2. Bedenken bestehen aber gegen den Strafaussprach, insbesondere gegen die Entscheidung zu § 23 StGB. Der formelhafte Hinweis auf die „Schwere derartiger Sittlichkeitsdelikte“ legt den Gedanken nahe, dass die Strafkammer ganz allgemein ein öffentliches Interesse an der Vollstreckung der Strafe bei Verfehlungen gegen § 174 Abs. 1 Nr. 1 StGB annehmen will. Dem könnte nicht zugestimmt werden. Grundsätzlich sind auch bei der Prüfung der Voraussetzungen des § 23 StGB die Umstände des Einzelfalls maßgebend (BGH, Urt. v. 23. April 1954 – 2 StR 79/54, zum Abdruck bestimmt).
Nach den Feststellungen der Strafkammer handelt es sich bei dem Angeklagten um einen unbescholtenen Mann, dessen Ehe schon vor Anknüpfung der Beziehungen zu Hertha ████ völlig zerrüttet war und dem das Mädchen seine Liebe zu erkennen gegeben hatte und weit entgegengekommen war. Der Fall unterscheidet sich von anderen Verbrechen gegen § 174 StGB schon dadurch, dass zwischen den Beteiligten ernstlich die Eheschließung beabsichtigt wird. Eine Vollstreckung der Strafe könnte vor allem die durchaus erwünschte künftige Ehelichkeit des aus dem Verhältnis hervorgegangenen Kindes in Frage stellen.
Unter diesen Umständen war mit besonderer Sorgfalt zu prüfen, ob nicht schon der Ausspruch der Verurteilung den Strafzweck erfüllt oder ob besondere Gründe vorliegen, denen ein Interesse der Öffentlichkeit an der Vollstreckung der Strafe zu entnehmen ist.
Bei dem engen Zusammenhang der Entscheidung über die Strafaussetzung zur Bewährung mit dem übrigen Strafaussprach ist nach den Umständen des Falles das angefochtene Urteil im gesamten Strafaussprach mit den Feststellungen hierzu aufzuheben.
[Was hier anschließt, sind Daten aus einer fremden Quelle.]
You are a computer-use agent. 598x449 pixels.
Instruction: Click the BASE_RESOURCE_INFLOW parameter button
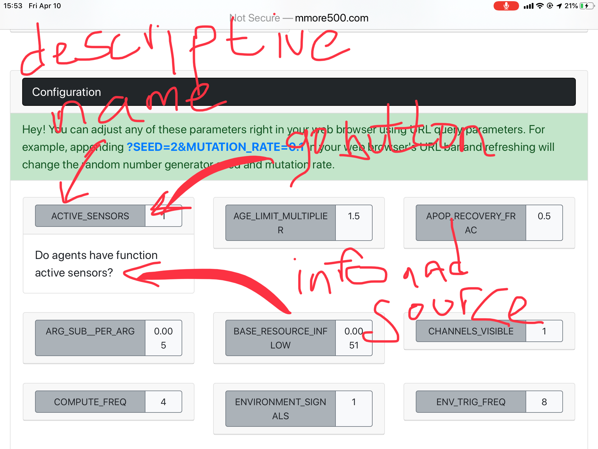coord(281,338)

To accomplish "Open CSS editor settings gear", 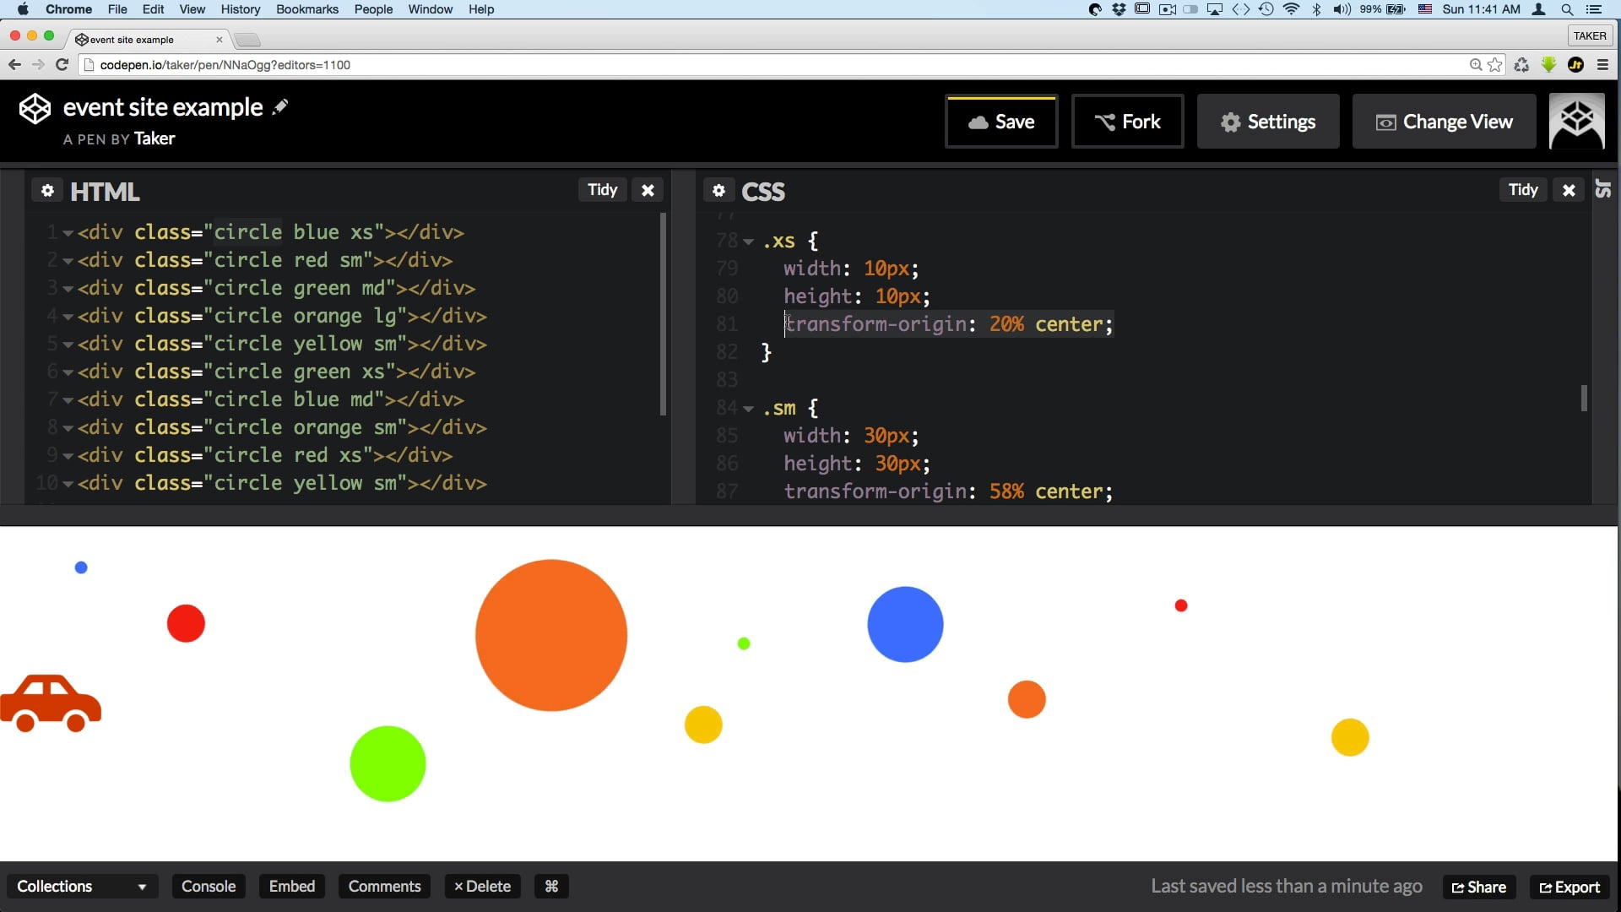I will [718, 191].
Bei der neuen Entscheidung wird das Landgericht auch Gelegenheit haben, nachzuprüfen, ob der Altersunterschied von etwa 23 Jahren zwischen dem Angeklagten und Hertha ██████ als straferschwerender Umstand zu werten ist. Es entspricht der Natur des Verbrechens gegen § 174 Nr. 1 StGB, bei dem immer eine Person unter 21 Jahren als Verletzte und eine mit der Erziehung, Aufsicht oder Ausbildung dieser Person betraute Person beteiligt sind, dass wenigstens in der Regel ein erheblicher Altersunterschied zwischen beiden besteht.